The runtime vec dispatch currently requires a single scalar overload to accept every element pair of the broadcast axis. That's a stricter rule than the per-element cost we're paying actually justifies — we already iterate pairs and check each one against parameter types. Picking a different scalar per pair would unlock heterogeneous vec calls without changing the asymptotic cost of dispatch.

Repro

([1, 2, 3], "foo") ++ ([4, 5, 6], "bar")

Expected (intuition): ([1, 2, 3, 4, 5, 6], "foobar") — element 0 uses ++(List, List), element 1 uses ++(String, String).

Today: errors with no function called '++' found matches the arguments (Tuple<List<Int>, String>, Tuple<List<Int>, String>).

Why it fails today

find_overload in ndc_vm/src/vm.rs returns Callable::Vec(scalar_fn, axis_len) — a single scalar overload. The applicability check vec_candidate_applies accepts a candidate only when one scalar's parameter types satisfy every pair. For the example above:

  • ++(List, List): pair 0 ([1,2,3], [4,5,6]) matches; pair 1 ("foo", "bar") fails → rejected.
  • ++(String, String): pair 0 fails → rejected.
  • Every vec candidate fails the all-pairs check → find_overload returns None → "no function found".
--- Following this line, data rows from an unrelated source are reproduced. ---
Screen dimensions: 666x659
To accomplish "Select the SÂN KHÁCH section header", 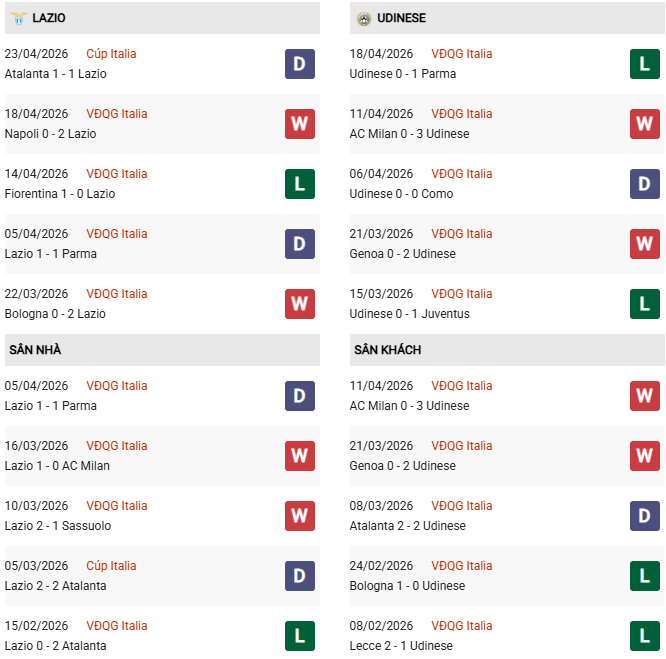I will [387, 350].
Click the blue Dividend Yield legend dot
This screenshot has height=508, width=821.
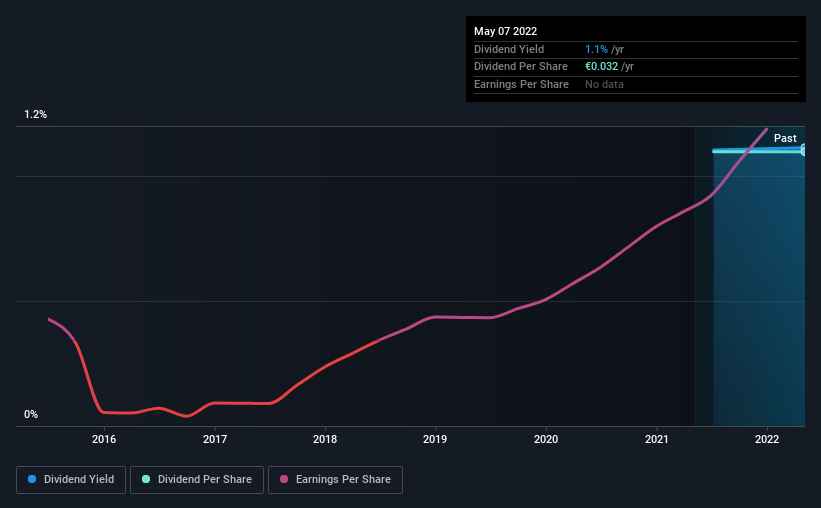pos(32,479)
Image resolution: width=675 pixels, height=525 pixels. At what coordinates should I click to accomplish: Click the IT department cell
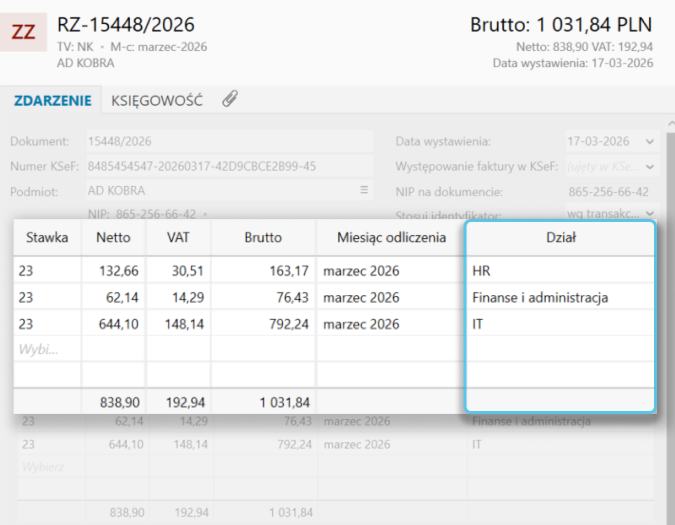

The analyser bails earlier too: synthetic_vec_sig collapses each tuple-arg to its element LUB, giving [List<Int>, String] as the signature to look up. No single ++ overload accepts that, so no vec candidate is synthesised at compile time either — the call falls to the all_by_name fallback and ends up as a Dynamic that runtime can't dispatch.

Why the cost is mostly free

vec_candidate_applies already walks every pair × every vec candidate's parameter types. The per-call cost in PR #141's benchmarks (≈25% slowdown on tuple-heavy hot loops) was attributed to exactly this iteration. Restructuring to per-pair dispatch replaces "scan one scalar's params against all pairs" with "per pair, scan the candidate list until one accepts" — same asymptotic work, just rearranged so the result is usable.

Implementation sketch

Change the Callable shape to carry the candidate list, and resolve per pair in dispatch_vec_call:

pub(crate) enum Callable {
    Scalar(Function),
    Vec { candidates: Vec<Function>, axis_len: usize }, // was (Function, usize)
}

fn dispatch_vec_call(&mut self, candidates: &[Function], args: usize, axis_len: usize, span: Span) -> Result<(), VmError> {
    // ... existing arg_values setup ...
    for i in 0..axis_len {
        let element_args: Vec<Value> = arg_values.iter().map(|a| vec_element_at(a, i)).collect();
        let scalar = candidates
            .iter()
            .find(|f| f.matches_value_args(&element_args))
            .ok_or_else(|| VmError::new(
                format!("no overload accepts element {i}: ({})", element_args.iter().map(|v| v.static_type().to_string()).join(", ")),
                span,
            ))?;
        let result = self.call_callback(scalar.clone(), element_args)?;
        results.push(result);
    }
    // ... push result tuple ...
}

find_overload becomes: scan candidates, return Callable::Scalar on the first scalar match, otherwise collect every vec candidate into the Vec { candidates, axis_len } variant. The previous "all pairs must match this one scalar" gate goes away.

Trade-offs

  • Static typing for heterogeneous calls stays at Any. Per-position precise typing (each tuple position keeping its own element type through the result) is RFC option A in docs/design/vectorization.md and is a much bigger analyser change. The runtime behaviour fix here is independent — the analyser just continues to widen to Any when no single overload covers the whole synthetic sig.
  • Slightly more candidate scans per pair in the worst case. For homogeneous numeric tuples the first candidate matches every pair and cost is unchanged. For heterogeneous tuples we now do axis_len × candidate_list_size matches instead of erroring early — net positive because the alternative was just refusing to run.
  • Error message becomes more informative. Today: "no function called '++' found …" with the outer call's argument types. Under per-pair dispatch: "no overload accepts element N: (…)" pointing at the actual mismatched pair.